With the advent of the Internet, customer reviews have taken the place of word-of-mouth for finding high performing products. Most shoppers for goods on Amazon use reviews to help them with purchasing decisions. I usually look for the critical reviews of a product I'm considering and take time to read what the person wrote. Sometimes, it has nothing at all to do with the product but everything to do with the delivery or something else unconnected to the product’s quality. So, I look at reviews with a jaundiced eye. But how does this work for book reviews?

Reviews for my most recent novel, Blood Upon the Sands, have begin appearing on book sites throughout the realm. Most of these sites allow readers to review books they’ve read and also rate the book from one to five stars. Amazon provides no guidance as to what these stars mean.  If you go to Goodreads, they provide some guidance. The stars from one to five:  did not like it, it was okay, liked it, really liked it, it was amazing. Based on that scale, two stars would be average. Barnes & Noble defines their star rankings similarly using the words: poor, below average, good, very good, excellent. Barnes & Noble really doesn't have an average, so you have a choice of either being below average or good (two or three stars respectively). I could find no star definition on Smashwords.

If I want to buy a book by a particular author, I buy the book. I could care less if John Smith from Fort Lee, New Jersey hated Dan Brown's latest book, it doesn't affect my decision to buy. However, if I'm interested in a book, maybe because of the cover or a  blurb I read, the reviews do come into play. But just like when I am buying goods, I read the worst review to see why they were given only one star. In a lot of cases, reading the review is illuminating. 

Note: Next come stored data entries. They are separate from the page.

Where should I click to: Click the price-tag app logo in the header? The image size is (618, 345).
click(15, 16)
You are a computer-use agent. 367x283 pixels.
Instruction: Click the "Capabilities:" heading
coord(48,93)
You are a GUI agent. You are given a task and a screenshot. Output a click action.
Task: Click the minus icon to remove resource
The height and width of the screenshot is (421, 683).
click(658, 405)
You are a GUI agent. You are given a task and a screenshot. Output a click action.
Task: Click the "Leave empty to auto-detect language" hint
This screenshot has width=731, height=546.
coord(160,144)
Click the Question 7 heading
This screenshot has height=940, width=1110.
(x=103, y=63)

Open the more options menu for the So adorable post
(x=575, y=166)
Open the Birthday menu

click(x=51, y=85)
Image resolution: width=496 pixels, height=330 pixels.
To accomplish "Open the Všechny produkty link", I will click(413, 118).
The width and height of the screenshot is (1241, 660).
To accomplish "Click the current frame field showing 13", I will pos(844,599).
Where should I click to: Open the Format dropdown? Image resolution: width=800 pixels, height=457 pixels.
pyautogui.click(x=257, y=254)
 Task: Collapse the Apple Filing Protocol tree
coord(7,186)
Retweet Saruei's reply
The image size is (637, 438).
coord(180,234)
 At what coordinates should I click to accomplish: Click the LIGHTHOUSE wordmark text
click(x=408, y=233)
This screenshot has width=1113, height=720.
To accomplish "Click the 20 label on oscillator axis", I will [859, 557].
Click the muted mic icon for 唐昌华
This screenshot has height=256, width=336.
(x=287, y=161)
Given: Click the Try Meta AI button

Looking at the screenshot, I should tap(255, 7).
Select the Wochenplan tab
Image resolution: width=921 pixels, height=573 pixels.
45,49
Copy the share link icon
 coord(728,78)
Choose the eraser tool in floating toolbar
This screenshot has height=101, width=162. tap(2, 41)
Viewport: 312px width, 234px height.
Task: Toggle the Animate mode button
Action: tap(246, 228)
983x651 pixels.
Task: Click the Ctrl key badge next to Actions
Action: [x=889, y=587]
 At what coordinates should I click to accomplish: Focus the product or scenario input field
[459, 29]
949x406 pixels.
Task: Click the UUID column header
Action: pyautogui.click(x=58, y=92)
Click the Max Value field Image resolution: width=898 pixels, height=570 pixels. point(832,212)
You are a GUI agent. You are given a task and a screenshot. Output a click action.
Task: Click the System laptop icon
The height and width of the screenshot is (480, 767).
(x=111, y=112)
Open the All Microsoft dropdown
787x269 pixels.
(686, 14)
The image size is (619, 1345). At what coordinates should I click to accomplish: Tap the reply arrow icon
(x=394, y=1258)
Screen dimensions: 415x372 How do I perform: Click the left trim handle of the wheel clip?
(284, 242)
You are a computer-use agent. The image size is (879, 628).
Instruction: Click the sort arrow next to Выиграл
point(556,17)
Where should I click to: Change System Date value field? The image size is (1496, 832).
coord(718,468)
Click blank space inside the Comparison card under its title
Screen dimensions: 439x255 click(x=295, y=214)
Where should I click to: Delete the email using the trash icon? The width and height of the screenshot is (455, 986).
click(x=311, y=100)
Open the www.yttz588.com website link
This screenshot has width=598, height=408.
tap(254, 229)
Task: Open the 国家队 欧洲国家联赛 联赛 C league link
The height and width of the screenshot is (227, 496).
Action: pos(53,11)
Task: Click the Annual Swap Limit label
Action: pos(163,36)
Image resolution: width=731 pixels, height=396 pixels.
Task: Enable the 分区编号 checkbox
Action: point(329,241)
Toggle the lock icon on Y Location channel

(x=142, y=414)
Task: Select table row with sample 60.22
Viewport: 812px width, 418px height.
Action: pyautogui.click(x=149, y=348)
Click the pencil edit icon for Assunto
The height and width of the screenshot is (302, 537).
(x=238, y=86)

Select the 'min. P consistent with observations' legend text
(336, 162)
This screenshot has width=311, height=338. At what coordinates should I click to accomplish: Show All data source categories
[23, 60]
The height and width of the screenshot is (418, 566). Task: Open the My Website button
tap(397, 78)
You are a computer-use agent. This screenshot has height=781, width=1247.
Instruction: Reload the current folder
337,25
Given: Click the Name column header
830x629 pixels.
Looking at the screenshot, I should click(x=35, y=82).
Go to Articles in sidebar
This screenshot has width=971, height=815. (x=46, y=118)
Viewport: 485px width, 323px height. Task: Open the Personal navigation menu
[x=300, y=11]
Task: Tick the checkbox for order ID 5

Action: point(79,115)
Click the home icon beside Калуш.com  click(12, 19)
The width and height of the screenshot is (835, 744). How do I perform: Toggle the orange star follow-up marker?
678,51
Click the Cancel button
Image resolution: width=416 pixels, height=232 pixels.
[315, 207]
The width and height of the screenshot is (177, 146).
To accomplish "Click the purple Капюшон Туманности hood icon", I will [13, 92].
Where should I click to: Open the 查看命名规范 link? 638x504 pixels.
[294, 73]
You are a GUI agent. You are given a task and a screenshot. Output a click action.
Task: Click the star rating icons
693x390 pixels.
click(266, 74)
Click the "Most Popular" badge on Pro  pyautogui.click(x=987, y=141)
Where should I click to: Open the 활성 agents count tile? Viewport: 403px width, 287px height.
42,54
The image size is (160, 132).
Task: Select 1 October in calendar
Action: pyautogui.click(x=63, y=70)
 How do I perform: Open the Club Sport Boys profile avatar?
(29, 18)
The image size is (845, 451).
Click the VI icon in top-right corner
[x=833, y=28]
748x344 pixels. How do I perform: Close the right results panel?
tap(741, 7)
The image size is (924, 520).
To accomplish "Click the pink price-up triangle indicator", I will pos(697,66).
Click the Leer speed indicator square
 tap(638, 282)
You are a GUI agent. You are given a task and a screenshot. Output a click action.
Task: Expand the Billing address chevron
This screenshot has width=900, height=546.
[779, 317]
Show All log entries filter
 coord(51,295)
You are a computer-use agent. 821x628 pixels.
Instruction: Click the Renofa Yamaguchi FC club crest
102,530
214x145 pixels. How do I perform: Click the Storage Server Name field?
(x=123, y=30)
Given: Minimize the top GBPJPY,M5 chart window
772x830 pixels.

Reviews from my book coming in, (taking a moment to brag):  Self-Publishing Review rated my book 5 stars for each of their three judged categories (appearance, editing, content) as well as overall.  In addition, the reviewer wrote a very nice narrative that talked about the various nuances and was complimentary of my style and story. 

Once sales of my book started, I earned a Bestseller badge from Amazon and began to see reviews. My first 10 reviews on Amazon were all five stars. I’m a realist and didn't expect everyone to love my book, so I knew it would change. A few days later a couple of fours appeared. No big deal, especially if you took the time to read them.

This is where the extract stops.